Rural Schools Fight Funding Lawsuits
Twenty-one small, mostly rural school districts and a group of parents in Colorado should wrap up a fifth and final week of trial today in a landmark school funding lawsuit.
They are challenging the way the state distributes money to its public schools, arguing that an "irrational and arbitrary" system has put some children at a disadvantage. The state's position is that its school districts mostly are succeeding and increased funding doesn't necessarily mean higher student achievement. The Lobato v. State of Colorado case has been in court since 2005.
The case has attracted the attention of rural education advocates, likely because this kind of case isn't unique to Colorado.
Many rural school supporters contend the country is plagued by inequitable funding systems, and they've taken the issue to courts nationwide.
An article we highlighted, written by Marty Strange of the Rural School and Community Trust, says those inadequate and inequitable funding systems are caused in part by weak representation of rural interests when lawmakers craft school funding laws. Rural students often are dispersed among many districts and live in poverty, and those two factors are among "the most virile enemies of political power," Strange writes.
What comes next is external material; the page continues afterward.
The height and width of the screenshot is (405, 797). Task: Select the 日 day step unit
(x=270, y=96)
In early 2011, eight of 13 active constitutional challenges to state school funding systems involve rural plaintiffs, and 27 of 32 earlier cases were brought by rural plaintiffs, according to Strange.
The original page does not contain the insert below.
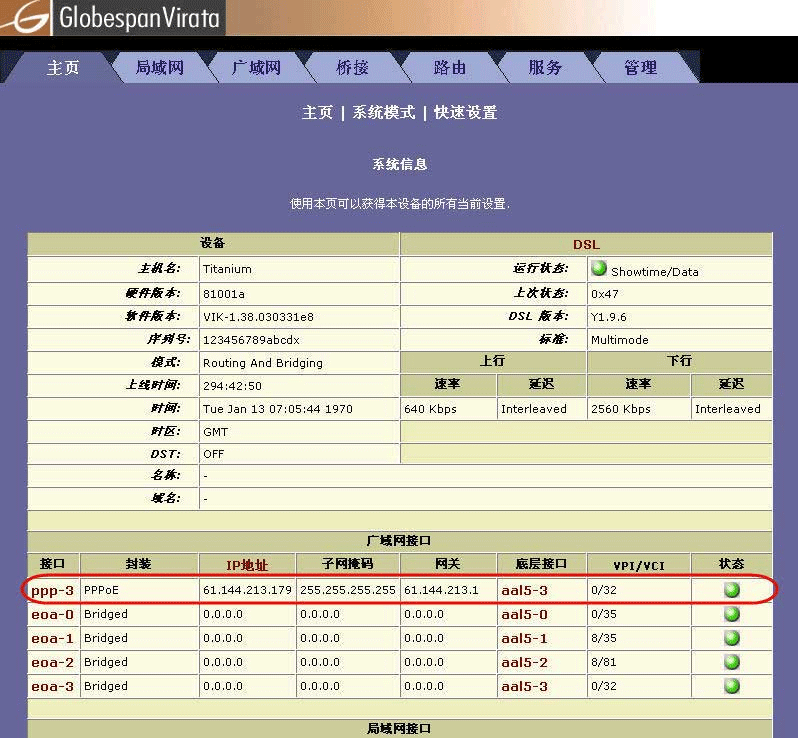Click the green status icon for eoa-0
The height and width of the screenshot is (738, 798).
732,614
In court, rural plaintiffs have prevailed, but it's come at a cost. Strange cites Lake View School District in the Mississippi River Delta region of Arkansas, which was a K-12 district with fewer than 200 students and a nearly 100 percent poverty rate when it filed suit in 1992. The state's Supreme Court ruled 10 years later that the state's funding system was inadequate and inequitable, and that prompted changes. More money went to school operations and facilities, especially in high-needs areas.
But there was pushback, and the legislature mandated afterward that all districts with fewer than 350 students would be closed. Fifty-seven, including Lake View, were merged or consolidated.
In Colorado, the Denver Post reported that plaintiffs kicked off the trial by describing old lockers that would lose their doors with a good tug, and library computers with "out of order" signs taped to their monitors. The state, on the other hand, cited students' test scores that were higher than the national average despite funding differences.
We'll likely have to wait a while for the Denver district court to rule, but I'll be interested to see the outcome.